(Stored data entries)
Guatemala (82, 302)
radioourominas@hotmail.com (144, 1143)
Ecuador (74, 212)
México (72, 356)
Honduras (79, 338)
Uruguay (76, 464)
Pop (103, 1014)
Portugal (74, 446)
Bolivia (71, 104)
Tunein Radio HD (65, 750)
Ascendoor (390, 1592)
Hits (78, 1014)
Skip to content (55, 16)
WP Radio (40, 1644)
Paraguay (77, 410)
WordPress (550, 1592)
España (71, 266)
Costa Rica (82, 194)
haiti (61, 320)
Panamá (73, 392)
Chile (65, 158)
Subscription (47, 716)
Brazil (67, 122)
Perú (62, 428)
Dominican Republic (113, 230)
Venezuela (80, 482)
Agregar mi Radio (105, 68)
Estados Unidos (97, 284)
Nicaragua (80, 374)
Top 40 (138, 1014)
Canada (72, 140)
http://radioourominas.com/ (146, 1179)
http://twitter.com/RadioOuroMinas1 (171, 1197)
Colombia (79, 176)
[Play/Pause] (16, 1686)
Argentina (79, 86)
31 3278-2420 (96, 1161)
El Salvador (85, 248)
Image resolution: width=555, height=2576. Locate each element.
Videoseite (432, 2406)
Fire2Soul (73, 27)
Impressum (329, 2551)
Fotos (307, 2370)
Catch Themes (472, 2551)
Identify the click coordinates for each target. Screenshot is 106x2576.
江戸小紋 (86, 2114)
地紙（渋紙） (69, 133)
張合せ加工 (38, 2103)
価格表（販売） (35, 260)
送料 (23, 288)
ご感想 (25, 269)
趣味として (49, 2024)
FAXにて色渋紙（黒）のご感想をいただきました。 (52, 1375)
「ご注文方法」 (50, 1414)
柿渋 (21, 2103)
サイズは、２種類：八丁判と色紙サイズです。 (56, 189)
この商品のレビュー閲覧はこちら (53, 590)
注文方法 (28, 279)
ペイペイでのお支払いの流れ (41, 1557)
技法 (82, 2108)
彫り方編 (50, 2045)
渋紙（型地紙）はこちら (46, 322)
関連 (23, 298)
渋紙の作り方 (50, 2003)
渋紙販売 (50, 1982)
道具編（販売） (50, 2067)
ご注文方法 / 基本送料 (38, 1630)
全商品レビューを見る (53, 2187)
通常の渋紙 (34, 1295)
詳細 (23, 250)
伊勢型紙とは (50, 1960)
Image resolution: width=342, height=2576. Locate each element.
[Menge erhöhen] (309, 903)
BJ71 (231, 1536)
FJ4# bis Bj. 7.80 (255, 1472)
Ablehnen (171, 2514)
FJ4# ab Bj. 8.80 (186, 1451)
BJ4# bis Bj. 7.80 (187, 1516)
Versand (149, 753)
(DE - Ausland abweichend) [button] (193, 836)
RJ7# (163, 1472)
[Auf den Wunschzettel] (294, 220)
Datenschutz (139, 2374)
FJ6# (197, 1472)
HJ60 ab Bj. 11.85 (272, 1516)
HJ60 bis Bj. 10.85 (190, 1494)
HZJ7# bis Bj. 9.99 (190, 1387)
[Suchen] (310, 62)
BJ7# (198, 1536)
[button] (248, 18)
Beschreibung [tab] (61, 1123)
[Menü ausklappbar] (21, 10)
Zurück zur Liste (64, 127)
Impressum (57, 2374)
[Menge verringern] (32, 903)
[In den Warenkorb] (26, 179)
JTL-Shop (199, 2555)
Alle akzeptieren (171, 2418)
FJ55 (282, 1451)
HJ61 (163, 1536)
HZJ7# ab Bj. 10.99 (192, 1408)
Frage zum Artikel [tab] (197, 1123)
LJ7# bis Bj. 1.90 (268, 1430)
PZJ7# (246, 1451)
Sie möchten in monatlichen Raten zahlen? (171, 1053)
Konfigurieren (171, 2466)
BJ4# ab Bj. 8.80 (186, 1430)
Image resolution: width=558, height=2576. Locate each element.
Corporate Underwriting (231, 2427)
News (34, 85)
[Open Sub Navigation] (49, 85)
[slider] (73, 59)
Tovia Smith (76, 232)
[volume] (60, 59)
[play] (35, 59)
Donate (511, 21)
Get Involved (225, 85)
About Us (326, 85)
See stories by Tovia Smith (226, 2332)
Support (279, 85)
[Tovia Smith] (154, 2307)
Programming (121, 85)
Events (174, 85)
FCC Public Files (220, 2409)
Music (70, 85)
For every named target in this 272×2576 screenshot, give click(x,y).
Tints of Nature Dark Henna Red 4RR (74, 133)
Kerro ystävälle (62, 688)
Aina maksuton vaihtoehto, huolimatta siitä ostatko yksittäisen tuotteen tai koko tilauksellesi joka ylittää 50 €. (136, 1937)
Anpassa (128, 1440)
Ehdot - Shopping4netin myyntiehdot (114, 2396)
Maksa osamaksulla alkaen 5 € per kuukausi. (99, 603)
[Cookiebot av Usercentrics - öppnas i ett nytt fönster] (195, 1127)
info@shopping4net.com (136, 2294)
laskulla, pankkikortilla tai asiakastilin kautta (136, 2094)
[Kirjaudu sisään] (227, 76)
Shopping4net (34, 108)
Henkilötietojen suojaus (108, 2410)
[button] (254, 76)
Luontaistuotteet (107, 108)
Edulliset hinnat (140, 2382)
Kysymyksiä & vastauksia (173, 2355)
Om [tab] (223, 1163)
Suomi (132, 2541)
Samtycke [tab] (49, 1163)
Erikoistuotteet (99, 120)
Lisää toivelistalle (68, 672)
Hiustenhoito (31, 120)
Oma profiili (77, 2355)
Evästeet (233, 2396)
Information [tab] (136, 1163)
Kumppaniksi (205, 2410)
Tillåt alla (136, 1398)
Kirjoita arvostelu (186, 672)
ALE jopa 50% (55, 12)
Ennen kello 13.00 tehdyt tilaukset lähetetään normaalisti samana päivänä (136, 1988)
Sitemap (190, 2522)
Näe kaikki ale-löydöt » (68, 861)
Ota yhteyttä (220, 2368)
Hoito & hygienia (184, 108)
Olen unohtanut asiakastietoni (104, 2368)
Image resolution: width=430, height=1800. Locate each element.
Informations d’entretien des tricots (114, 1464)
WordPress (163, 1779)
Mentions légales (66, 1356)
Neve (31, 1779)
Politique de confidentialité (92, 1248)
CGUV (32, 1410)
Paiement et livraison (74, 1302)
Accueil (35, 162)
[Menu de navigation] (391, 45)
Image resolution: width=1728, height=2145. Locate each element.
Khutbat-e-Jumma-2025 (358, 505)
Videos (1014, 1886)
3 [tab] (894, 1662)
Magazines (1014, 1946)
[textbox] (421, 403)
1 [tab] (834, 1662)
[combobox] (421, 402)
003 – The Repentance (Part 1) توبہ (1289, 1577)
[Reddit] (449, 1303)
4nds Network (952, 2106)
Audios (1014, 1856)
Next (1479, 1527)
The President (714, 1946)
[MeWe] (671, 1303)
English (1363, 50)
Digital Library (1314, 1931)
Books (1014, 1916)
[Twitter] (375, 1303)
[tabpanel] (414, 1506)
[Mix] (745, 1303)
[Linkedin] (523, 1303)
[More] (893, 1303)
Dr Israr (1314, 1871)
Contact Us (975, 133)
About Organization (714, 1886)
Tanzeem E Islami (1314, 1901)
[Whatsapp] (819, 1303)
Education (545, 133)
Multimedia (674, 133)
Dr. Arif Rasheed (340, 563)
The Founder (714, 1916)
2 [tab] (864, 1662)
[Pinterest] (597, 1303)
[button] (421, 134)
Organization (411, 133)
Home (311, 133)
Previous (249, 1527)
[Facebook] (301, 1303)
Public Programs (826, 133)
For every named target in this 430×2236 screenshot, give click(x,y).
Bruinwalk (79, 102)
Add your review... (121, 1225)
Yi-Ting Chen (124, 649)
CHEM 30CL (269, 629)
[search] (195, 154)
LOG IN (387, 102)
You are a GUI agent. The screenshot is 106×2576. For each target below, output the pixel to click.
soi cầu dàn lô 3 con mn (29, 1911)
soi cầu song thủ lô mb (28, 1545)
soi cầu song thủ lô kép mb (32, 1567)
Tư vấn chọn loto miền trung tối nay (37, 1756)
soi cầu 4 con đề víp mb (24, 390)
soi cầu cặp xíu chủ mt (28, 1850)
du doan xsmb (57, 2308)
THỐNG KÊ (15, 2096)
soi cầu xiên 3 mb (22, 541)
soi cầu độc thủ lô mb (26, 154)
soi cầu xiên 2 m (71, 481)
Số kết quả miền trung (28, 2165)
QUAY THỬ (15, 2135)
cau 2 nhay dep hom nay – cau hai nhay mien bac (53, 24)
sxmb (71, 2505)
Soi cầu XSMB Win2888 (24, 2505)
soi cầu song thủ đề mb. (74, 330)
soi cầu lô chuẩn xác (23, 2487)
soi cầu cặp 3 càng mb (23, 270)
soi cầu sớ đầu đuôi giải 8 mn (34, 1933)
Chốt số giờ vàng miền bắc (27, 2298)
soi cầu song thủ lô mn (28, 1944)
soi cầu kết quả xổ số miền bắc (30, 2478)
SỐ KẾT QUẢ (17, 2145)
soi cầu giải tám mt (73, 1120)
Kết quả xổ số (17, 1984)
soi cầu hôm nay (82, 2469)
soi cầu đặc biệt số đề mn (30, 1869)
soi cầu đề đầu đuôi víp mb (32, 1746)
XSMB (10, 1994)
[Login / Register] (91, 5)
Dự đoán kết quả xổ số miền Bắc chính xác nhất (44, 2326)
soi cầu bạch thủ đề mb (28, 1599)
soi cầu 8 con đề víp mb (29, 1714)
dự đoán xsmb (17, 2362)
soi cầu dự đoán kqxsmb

▶ _Exercise objective_
Indicate the number of lines in the data above that contain the string "button", without any additional text.

▶ _Exercise output_
4